Tuesday, February 19, 2013

Underpinnings


In my experience, making a book is a slow and oddly tense undertaking. For my current project based on the first chapter of Margaret Fuller's Summer on the Lakes in 1843, the initial challenge was accurately transcribing the original text, including checking on antique spellings such as visiters and choak. Because I am not using imposition software to organize the folios of words and image, I have to depend upon myself to make sure everything is in the right order and right-side-up. As any proofreader knows, this is a challenge when you are really, really familiar with the text. 

When the twenty-two folios of this book, five folded pages each, were assembled, I was ready to sew them together. You might imagine this to be peaceful, meditative process, but hanging on to the ever-tall stack of pages while wielding the needle and waxed thread, not tying myself in knots, is no easy task.

Gluing up the sewn book block brings stability and a growing sense of bookiness to the whole thing. As of this morning, the body is secure, the end bands tight and straight, and Ms.
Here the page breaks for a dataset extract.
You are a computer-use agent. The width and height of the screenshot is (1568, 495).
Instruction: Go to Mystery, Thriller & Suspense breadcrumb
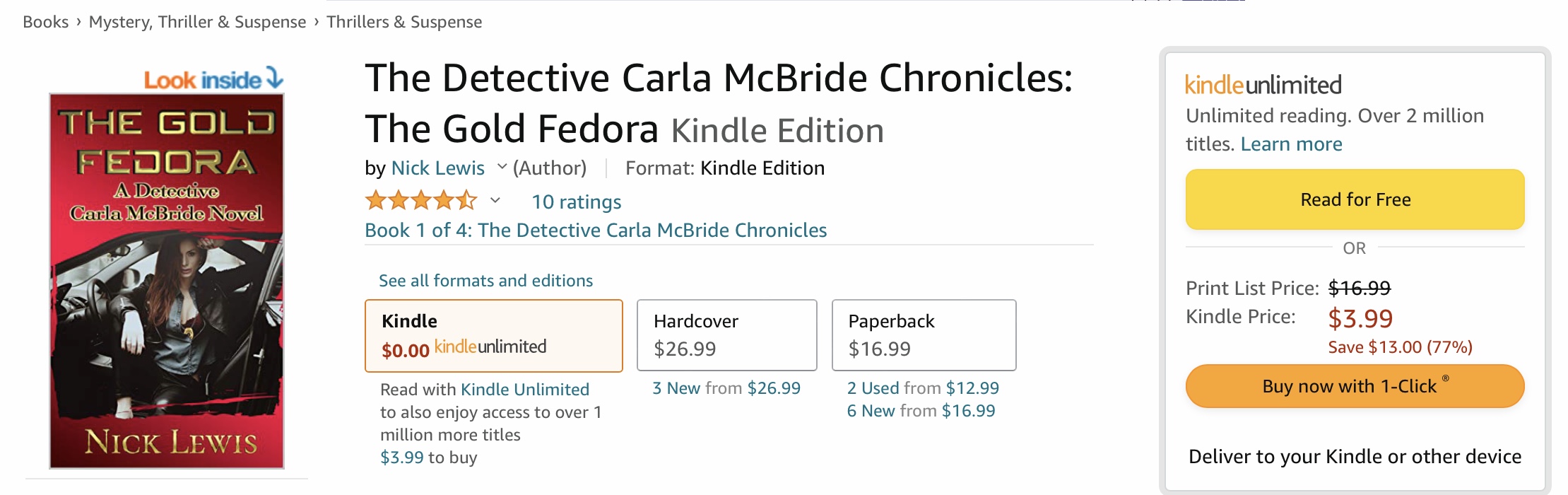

Fuller's heady description of Niagara Falls is ready for a spine.


Thursday, February 14, 2013

Heightened Sensibility






















 For a few years I have been circling gingerly around a book project suggested by Priscilla Juvelis, the astute owner of  Priscilla Juvelis Rare Books in Kennebunkport. She thought that the writings of Margaret Fuller -- author, editor, journalist, literary critic, educator, Transcendentalist, and women’s rights advocate -- would resonate with me and with the themes I bring to my book object work. Priscilla was right, and I am intrigued by this Margaret Fuller -- trail-blazing, intellectual, and highly, deeply sensitive.

Her book Summer on the Lakes in 1843 is packed with observations about the journey she made from the cultured atmosphere of Cambridge and Concord to the wilds of Buffalo, Chicago, and Milwaukee. It is, however, her nearly fevered experience of Niagara Falls that asked to be transcribed, translated, and re-imagined in my studio.

I have had my own love affair with Niagara Falls, and Margaret Fuller's response is entirely understandable to me. The phenomenon of the place nearly undoes her sensibilities:

"My nerves, too much braced up by such an atmosphere, do not well bear the continual stress of sight and sound. For here there is no escape from the weight of a perpetual creation; all other forms and motions come and go, the tide rises and recedes, the wind, at its mightiest,moves in gales and gusts, but here is really an incessant, an indefatigable motion. Awake or asleep, there is no escape, still this rushing round you and through you. It is in this way I have most felt the grandeur---somewhat eternal, if not infinite."

So now I have gathered my own easily excited nerves and have embarked on a book of only one chapter -- Niagara, June 10, 1843. Her words are illustrated and, I hope, illuminated by my digital composites of rocks and water. The book will be dense with paper, thread, transparency, and rhythm. The structure that will house it is still in my mind --- sparkling, fluid, heavy, blue, and vivid.